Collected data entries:
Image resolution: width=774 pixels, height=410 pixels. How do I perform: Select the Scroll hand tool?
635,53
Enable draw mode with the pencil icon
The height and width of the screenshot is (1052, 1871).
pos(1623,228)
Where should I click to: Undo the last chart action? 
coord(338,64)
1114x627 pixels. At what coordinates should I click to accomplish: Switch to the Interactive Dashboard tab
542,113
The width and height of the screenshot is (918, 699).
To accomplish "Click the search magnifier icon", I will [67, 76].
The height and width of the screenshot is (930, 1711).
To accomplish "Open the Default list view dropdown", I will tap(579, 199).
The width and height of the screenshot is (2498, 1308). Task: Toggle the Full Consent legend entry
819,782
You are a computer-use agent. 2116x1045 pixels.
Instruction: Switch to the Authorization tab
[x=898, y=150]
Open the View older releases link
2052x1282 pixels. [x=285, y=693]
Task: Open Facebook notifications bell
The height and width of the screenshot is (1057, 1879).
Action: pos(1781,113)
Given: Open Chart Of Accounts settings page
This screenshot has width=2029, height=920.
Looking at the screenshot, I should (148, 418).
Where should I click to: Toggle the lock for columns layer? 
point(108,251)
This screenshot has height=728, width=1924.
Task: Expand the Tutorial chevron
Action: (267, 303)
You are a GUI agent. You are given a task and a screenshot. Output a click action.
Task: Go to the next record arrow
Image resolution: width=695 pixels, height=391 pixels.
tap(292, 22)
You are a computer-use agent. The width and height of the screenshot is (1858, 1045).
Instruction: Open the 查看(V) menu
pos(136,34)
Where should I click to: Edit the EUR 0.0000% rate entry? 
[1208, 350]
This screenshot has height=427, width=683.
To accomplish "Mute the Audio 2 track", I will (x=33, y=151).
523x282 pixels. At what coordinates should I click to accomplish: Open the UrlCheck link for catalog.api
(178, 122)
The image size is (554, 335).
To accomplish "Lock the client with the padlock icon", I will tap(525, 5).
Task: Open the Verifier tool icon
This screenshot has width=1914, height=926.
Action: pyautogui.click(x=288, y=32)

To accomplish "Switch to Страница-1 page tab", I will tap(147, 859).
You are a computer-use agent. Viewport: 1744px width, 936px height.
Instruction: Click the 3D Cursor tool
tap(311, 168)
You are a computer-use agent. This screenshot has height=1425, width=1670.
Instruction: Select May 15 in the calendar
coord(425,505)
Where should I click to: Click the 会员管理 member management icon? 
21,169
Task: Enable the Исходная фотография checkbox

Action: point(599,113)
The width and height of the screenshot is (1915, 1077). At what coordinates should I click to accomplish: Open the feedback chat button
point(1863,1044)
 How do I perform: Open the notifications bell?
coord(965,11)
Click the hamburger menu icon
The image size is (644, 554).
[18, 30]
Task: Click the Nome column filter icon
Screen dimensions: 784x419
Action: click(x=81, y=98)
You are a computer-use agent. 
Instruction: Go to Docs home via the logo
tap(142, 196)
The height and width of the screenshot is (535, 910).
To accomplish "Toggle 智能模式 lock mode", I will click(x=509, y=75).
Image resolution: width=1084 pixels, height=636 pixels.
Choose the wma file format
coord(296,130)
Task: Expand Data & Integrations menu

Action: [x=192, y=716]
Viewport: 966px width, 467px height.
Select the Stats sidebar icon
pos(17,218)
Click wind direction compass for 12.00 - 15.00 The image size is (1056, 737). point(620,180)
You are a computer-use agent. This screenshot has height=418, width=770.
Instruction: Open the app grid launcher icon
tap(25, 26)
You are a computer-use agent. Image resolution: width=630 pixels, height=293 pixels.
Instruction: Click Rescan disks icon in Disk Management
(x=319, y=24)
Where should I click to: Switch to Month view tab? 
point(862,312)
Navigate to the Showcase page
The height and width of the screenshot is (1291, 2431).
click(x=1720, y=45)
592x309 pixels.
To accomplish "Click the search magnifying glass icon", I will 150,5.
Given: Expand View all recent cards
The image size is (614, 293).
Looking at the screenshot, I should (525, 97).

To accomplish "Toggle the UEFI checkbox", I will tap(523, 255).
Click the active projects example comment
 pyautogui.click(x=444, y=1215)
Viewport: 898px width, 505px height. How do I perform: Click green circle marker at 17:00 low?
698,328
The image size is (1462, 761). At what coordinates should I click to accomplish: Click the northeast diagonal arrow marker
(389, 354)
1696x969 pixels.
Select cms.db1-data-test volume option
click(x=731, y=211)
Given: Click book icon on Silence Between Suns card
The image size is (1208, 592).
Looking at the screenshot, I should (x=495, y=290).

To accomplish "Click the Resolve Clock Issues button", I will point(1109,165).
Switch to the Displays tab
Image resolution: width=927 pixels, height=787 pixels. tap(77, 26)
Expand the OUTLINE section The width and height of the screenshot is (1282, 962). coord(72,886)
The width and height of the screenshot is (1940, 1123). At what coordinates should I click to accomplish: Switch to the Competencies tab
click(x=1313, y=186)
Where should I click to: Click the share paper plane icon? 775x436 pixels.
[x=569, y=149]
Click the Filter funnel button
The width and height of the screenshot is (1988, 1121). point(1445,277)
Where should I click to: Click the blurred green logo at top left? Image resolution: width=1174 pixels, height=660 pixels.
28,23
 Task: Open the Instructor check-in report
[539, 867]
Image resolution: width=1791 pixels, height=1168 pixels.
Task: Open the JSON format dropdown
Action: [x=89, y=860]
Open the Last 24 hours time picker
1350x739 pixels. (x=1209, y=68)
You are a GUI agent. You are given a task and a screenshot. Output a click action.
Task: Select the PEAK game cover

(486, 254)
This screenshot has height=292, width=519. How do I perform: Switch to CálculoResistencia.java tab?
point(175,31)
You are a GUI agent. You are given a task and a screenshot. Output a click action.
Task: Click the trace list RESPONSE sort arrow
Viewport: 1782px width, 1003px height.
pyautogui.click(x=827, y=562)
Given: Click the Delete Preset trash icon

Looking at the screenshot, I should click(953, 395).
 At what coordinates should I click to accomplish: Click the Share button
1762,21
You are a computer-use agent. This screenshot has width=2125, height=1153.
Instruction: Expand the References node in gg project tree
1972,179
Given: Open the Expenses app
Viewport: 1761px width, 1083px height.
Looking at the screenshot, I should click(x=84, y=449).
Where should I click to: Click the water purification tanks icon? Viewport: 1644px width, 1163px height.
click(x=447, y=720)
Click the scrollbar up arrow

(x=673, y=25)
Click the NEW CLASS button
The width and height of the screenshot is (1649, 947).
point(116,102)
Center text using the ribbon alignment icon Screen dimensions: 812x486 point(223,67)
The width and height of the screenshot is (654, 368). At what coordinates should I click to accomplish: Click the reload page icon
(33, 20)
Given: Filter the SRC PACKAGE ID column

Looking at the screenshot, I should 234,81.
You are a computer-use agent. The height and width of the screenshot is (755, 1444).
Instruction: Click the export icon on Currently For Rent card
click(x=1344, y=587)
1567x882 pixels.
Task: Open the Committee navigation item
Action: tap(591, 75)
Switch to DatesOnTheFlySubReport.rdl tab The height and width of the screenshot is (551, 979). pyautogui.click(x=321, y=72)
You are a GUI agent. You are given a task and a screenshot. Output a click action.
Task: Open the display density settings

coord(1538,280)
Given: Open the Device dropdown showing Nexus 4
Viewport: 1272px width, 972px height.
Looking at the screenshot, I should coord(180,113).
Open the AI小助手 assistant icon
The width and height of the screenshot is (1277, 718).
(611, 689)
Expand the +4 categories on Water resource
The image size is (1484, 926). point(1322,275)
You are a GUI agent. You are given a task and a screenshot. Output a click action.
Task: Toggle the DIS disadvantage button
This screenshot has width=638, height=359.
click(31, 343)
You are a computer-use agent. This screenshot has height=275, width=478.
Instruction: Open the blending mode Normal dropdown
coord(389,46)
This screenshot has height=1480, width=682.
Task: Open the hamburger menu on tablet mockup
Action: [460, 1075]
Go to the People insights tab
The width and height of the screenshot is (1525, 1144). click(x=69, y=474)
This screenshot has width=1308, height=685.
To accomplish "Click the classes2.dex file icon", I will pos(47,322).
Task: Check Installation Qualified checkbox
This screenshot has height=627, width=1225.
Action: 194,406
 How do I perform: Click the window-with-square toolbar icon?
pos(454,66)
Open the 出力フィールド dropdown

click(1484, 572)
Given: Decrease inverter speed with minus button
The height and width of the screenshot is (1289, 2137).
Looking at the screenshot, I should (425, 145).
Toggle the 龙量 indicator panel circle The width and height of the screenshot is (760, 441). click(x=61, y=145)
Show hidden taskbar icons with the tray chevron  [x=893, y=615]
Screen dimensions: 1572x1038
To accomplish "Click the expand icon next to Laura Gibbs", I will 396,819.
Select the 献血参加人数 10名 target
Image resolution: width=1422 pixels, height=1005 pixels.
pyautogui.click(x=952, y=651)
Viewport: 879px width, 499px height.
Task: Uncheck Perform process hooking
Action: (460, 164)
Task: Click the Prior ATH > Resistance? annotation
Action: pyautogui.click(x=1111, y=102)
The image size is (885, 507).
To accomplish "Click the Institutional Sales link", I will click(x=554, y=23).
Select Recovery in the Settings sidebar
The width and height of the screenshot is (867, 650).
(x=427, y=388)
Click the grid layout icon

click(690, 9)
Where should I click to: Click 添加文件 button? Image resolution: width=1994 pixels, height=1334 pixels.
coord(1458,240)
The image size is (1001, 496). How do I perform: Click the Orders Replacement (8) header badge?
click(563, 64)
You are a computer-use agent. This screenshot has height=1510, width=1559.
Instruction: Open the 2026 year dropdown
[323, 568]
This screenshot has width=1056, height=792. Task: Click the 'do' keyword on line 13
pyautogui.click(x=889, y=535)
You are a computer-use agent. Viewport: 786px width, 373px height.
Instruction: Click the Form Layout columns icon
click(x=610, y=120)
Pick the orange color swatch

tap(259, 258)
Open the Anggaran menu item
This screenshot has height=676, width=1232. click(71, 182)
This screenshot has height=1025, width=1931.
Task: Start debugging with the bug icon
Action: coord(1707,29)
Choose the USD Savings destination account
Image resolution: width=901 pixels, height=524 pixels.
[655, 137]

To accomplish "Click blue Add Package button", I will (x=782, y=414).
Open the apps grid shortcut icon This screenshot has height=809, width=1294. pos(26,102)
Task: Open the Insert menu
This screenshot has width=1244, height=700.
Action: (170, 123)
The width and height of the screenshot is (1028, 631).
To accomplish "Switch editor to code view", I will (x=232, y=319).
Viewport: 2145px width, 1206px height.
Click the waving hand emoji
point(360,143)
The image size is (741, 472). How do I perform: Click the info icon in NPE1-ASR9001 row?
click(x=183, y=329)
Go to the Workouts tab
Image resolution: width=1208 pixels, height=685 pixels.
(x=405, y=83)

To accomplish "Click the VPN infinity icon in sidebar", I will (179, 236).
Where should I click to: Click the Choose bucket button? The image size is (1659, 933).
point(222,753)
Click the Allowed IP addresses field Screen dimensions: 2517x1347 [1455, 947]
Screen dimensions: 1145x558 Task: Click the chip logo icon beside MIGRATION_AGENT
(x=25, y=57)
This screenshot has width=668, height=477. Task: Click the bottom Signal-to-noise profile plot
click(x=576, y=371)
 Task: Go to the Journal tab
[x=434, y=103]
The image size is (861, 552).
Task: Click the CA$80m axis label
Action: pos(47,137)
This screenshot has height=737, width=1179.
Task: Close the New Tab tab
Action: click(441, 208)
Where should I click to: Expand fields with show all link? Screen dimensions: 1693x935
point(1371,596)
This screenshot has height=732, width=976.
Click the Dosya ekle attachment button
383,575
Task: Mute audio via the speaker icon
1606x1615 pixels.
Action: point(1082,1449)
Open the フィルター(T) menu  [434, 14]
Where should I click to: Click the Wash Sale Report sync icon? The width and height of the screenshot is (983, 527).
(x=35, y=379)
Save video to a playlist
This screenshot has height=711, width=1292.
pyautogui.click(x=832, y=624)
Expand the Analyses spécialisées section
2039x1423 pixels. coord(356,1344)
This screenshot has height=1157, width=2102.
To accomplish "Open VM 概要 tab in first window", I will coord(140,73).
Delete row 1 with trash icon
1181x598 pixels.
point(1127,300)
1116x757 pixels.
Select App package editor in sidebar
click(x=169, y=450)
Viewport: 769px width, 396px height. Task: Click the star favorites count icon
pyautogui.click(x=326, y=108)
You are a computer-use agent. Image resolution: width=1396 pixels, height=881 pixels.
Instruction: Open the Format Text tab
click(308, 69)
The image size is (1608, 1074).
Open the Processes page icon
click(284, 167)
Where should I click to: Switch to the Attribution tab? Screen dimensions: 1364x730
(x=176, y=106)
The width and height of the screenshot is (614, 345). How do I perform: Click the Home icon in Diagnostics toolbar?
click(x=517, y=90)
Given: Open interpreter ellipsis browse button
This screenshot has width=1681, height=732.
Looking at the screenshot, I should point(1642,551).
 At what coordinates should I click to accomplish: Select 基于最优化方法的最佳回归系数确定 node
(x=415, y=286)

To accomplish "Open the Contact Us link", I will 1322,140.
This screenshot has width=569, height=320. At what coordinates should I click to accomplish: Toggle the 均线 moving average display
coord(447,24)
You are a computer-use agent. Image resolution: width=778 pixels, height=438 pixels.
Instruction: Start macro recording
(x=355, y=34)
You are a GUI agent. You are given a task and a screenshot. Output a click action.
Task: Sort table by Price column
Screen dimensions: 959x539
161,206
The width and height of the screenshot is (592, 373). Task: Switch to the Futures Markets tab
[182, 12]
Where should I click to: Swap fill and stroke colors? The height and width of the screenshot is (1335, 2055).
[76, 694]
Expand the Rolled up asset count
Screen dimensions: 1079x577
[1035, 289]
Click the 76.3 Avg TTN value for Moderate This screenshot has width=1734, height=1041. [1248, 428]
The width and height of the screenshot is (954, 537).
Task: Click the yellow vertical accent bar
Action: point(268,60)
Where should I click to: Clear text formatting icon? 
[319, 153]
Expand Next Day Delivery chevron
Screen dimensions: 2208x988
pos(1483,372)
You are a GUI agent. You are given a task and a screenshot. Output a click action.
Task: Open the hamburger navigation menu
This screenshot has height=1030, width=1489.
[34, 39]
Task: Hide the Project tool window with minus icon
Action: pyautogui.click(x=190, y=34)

WHAT YOU SHOULD DO> Where a line of the entries contains the word "Mute", count it, then state the total and nothing else.

TASK ANSWER> 2